Rows of locating words and elements
■ ■ ■ ■ ■ ■ ■
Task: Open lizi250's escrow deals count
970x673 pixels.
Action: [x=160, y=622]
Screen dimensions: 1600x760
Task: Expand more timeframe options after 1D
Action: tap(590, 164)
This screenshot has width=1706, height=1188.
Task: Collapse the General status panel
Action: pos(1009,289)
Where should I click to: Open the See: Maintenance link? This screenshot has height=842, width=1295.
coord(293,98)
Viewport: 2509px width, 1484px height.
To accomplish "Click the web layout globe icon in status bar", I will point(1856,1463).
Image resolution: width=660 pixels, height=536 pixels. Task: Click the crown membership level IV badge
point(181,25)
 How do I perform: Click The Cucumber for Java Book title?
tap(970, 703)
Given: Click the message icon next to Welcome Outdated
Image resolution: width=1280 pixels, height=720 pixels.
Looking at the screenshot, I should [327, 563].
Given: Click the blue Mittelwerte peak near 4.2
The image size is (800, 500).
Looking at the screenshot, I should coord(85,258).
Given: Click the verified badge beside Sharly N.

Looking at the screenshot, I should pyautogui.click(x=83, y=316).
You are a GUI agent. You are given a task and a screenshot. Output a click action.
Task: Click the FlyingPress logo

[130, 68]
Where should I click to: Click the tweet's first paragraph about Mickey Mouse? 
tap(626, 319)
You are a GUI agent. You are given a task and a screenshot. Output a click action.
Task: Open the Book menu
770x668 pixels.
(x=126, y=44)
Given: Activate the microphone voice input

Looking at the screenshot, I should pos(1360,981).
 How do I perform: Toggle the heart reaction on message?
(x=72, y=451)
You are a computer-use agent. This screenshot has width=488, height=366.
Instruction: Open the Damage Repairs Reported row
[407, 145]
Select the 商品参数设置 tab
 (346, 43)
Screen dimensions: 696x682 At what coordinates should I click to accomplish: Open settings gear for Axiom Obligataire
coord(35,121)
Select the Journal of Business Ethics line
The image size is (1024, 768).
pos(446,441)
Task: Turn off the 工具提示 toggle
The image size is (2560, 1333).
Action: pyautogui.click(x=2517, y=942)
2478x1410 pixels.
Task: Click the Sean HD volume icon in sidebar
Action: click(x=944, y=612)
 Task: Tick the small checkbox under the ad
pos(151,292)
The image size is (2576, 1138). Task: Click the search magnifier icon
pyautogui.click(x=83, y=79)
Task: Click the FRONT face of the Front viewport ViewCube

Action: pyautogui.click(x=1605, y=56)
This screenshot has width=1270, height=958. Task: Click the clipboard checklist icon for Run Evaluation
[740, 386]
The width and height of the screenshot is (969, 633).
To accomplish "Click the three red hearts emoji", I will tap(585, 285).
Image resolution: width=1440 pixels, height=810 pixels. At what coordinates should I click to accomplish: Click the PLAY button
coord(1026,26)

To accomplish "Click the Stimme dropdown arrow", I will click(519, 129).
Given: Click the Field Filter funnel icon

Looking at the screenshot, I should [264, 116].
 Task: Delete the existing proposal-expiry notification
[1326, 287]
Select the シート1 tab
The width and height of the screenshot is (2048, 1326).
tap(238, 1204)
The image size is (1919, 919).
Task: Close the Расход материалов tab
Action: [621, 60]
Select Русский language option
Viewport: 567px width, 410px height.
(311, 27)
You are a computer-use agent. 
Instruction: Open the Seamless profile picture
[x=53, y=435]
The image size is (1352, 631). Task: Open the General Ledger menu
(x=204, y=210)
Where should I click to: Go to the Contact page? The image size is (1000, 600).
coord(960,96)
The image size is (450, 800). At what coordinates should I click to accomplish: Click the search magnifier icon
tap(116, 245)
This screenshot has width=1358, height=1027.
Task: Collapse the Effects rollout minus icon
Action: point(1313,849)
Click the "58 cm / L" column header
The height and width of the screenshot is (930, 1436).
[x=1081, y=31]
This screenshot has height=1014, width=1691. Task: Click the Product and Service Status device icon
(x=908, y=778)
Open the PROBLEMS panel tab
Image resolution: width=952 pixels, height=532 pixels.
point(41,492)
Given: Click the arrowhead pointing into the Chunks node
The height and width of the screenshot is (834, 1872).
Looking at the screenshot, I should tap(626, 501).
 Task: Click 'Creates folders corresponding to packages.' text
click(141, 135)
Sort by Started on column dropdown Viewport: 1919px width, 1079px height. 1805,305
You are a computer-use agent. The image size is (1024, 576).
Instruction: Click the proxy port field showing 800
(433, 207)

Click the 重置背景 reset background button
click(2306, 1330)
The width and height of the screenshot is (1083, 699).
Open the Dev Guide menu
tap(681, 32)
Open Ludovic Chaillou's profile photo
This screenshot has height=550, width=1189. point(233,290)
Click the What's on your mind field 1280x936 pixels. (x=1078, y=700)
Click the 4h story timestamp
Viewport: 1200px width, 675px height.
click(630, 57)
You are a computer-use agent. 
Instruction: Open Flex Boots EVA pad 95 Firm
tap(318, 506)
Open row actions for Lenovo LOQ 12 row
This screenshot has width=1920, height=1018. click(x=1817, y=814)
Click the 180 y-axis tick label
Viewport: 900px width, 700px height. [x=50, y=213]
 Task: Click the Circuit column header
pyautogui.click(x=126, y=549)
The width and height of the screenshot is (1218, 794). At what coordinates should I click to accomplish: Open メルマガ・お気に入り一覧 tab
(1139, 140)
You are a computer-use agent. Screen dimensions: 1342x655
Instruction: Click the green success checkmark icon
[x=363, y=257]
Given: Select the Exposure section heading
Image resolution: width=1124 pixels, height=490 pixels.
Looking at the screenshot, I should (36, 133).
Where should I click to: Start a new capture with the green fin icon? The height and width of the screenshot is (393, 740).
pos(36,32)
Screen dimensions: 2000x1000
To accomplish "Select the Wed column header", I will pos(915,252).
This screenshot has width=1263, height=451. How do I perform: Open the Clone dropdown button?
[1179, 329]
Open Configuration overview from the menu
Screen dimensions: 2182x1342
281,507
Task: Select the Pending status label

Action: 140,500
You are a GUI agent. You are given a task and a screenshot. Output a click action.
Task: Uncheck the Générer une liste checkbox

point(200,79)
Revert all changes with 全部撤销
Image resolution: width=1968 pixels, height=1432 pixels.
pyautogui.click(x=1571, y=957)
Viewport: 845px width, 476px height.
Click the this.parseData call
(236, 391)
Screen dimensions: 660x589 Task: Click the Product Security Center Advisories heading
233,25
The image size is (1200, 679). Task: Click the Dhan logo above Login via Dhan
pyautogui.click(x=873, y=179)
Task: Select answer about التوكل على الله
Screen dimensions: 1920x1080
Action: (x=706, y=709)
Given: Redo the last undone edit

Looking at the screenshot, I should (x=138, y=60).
■ ■ ■ ■ ■ ■ ■
What the task asks
Can you recast all of the rows above as a numbered list, leaving out the blank lines?

Finished answer
1. Task: Open lizi250's escrow deals count
2. 970x673 pixels.
3. Action: [x=160, y=622]
4. Screen dimensions: 1600x760
5. Task: Expand more timeframe options after 1D
6. Action: tap(590, 164)
7. This screenshot has width=1706, height=1188.
8. Task: Collapse the General status panel
9. Action: pos(1009,289)
10. Where should I click to: Open the See: Maintenance link? This screenshot has height=842, width=1295.
11. coord(293,98)
12. Viewport: 2509px width, 1484px height.
13. To accomplish "Click the web layout globe icon in status bar", I will point(1856,1463).
14. Image resolution: width=660 pixels, height=536 pixels. Task: Click the crown membership level IV badge
15. point(181,25)
16.  How do I perform: Click The Cucumber for Java Book title?
17. tap(970, 703)
18. Given: Click the message icon next to Welcome Outdated
19. Image resolution: width=1280 pixels, height=720 pixels.
20. Looking at the screenshot, I should [327, 563].
21. Given: Click the blue Mittelwerte peak near 4.2
22. The image size is (800, 500).
23. Looking at the screenshot, I should coord(85,258).
24. Given: Click the verified badge beside Sharly N.
25. Looking at the screenshot, I should pyautogui.click(x=83, y=316).
26. You are a GUI agent. You are given a task and a screenshot. Output a click action.
27. Task: Click the FlyingPress logo
28. [130, 68]
29. Where should I click to: Click the tweet's first paragraph about Mickey Mouse? 
30. tap(626, 319)
31. You are a GUI agent. You are given a task and a screenshot. Output a click action.
32. Task: Open the Book menu
33. 770x668 pixels.
34. (x=126, y=44)
35. Given: Activate the microphone voice input
36. Looking at the screenshot, I should pos(1360,981).
37.  How do I perform: Toggle the heart reaction on message?
38. (x=72, y=451)
39. You are a computer-use agent. This screenshot has width=488, height=366.
40. Instruction: Open the Damage Repairs Reported row
41. [407, 145]
42. Select the 商品参数设置 tab
43.  (346, 43)
44. Screen dimensions: 696x682 At what coordinates should I click to accomplish: Open settings gear for Axiom Obligataire
45. coord(35,121)
46. Select the Journal of Business Ethics line
47. The image size is (1024, 768).
48. pos(446,441)
49. Task: Turn off the 工具提示 toggle
50. The image size is (2560, 1333).
51. Action: pyautogui.click(x=2517, y=942)
52. 2478x1410 pixels.
53. Task: Click the Sean HD volume icon in sidebar
54. Action: click(x=944, y=612)
55.  Task: Tick the small checkbox under the ad
56. pos(151,292)
57. The image size is (2576, 1138). Task: Click the search magnifier icon
58. pyautogui.click(x=83, y=79)
59. Task: Click the FRONT face of the Front viewport ViewCube
60. Action: pyautogui.click(x=1605, y=56)
61. This screenshot has width=1270, height=958. Task: Click the clipboard checklist icon for Run Evaluation
62. [740, 386]
63. The width and height of the screenshot is (969, 633).
64. To accomplish "Click the three red hearts emoji", I will tap(585, 285).
65. Image resolution: width=1440 pixels, height=810 pixels. At what coordinates should I click to accomplish: Click the PLAY button
66. coord(1026,26)
67. To accomplish "Click the Stimme dropdown arrow", I will click(519, 129).
68. Given: Click the Field Filter funnel icon
69. Looking at the screenshot, I should [264, 116].
70.  Task: Delete the existing proposal-expiry notification
71. [1326, 287]
72. Select the シート1 tab
73. The width and height of the screenshot is (2048, 1326).
74. tap(238, 1204)
75. The image size is (1919, 919).
76. Task: Close the Расход материалов tab
77. Action: [621, 60]
78. Select Русский language option
79. Viewport: 567px width, 410px height.
80. (311, 27)
81. You are a computer-use agent. 
82. Instruction: Open the Seamless profile picture
83. [x=53, y=435]
84. The image size is (1352, 631). Task: Open the General Ledger menu
85. (x=204, y=210)
86. Where should I click to: Go to the Contact page? The image size is (1000, 600).
87. coord(960,96)
88. The image size is (450, 800). At what coordinates should I click to accomplish: Click the search magnifier icon
89. tap(116, 245)
90. This screenshot has width=1358, height=1027.
91. Task: Collapse the Effects rollout minus icon
92. Action: point(1313,849)
93. Click the "58 cm / L" column header
94. The height and width of the screenshot is (930, 1436).
95. [x=1081, y=31]
96. This screenshot has height=1014, width=1691. Task: Click the Product and Service Status device icon
97. (x=908, y=778)
98. Open the PROBLEMS panel tab
99. Image resolution: width=952 pixels, height=532 pixels.
100. point(41,492)
101. Given: Click the arrowhead pointing into the Chunks node
102. The height and width of the screenshot is (834, 1872).
103. Looking at the screenshot, I should tap(626, 501).
104.  Task: Click 'Creates folders corresponding to packages.' text
105. click(141, 135)
106. Sort by Started on column dropdown Viewport: 1919px width, 1079px height. 1805,305
107. You are a computer-use agent. The image size is (1024, 576).
108. Instruction: Click the proxy port field showing 800
109. (433, 207)
110. Click the 重置背景 reset background button
111. click(2306, 1330)
112. The width and height of the screenshot is (1083, 699).
113. Open the Dev Guide menu
114. tap(681, 32)
115. Open Ludovic Chaillou's profile photo
116. This screenshot has height=550, width=1189. point(233,290)
117. Click the What's on your mind field 1280x936 pixels. (x=1078, y=700)
118. Click the 4h story timestamp
119. Viewport: 1200px width, 675px height.
120. click(630, 57)
121. You are a computer-use agent. 
122. Instruction: Open Flex Boots EVA pad 95 Firm
123. tap(318, 506)
124. Open row actions for Lenovo LOQ 12 row
125. This screenshot has width=1920, height=1018. click(x=1817, y=814)
126. Click the 180 y-axis tick label
127. Viewport: 900px width, 700px height. [x=50, y=213]
128.  Task: Click the Circuit column header
129. pyautogui.click(x=126, y=549)
130. The width and height of the screenshot is (1218, 794). At what coordinates should I click to accomplish: Open メルマガ・お気に入り一覧 tab
131. (1139, 140)
132. You are a computer-use agent. Screen dimensions: 1342x655
133. Instruction: Click the green success checkmark icon
134. [x=363, y=257]
135. Given: Select the Exposure section heading
136. Image resolution: width=1124 pixels, height=490 pixels.
137. Looking at the screenshot, I should (36, 133).
138. Where should I click to: Start a new capture with the green fin icon? The height and width of the screenshot is (393, 740).
139. pos(36,32)
140. Screen dimensions: 2000x1000
141. To accomplish "Select the Wed column header", I will pos(915,252).
142. This screenshot has width=1263, height=451. How do I perform: Open the Clone dropdown button?
143. [1179, 329]
144. Open Configuration overview from the menu
145. Screen dimensions: 2182x1342
146. 281,507
147. Task: Select the Pending status label
148. Action: 140,500
149. You are a GUI agent. You are given a task and a screenshot. Output a click action.
150. Task: Uncheck the Générer une liste checkbox
151. point(200,79)
152. Revert all changes with 全部撤销
153. Image resolution: width=1968 pixels, height=1432 pixels.
154. pyautogui.click(x=1571, y=957)
155. Viewport: 845px width, 476px height.
156. Click the this.parseData call
157. (236, 391)
158. Screen dimensions: 660x589 Task: Click the Product Security Center Advisories heading
159. 233,25
160. The image size is (1200, 679). Task: Click the Dhan logo above Login via Dhan
161. pyautogui.click(x=873, y=179)
162. Task: Select answer about التوكل على الله
163. Screen dimensions: 1920x1080
164. Action: (x=706, y=709)
165. Given: Redo the last undone edit
166. Looking at the screenshot, I should (x=138, y=60).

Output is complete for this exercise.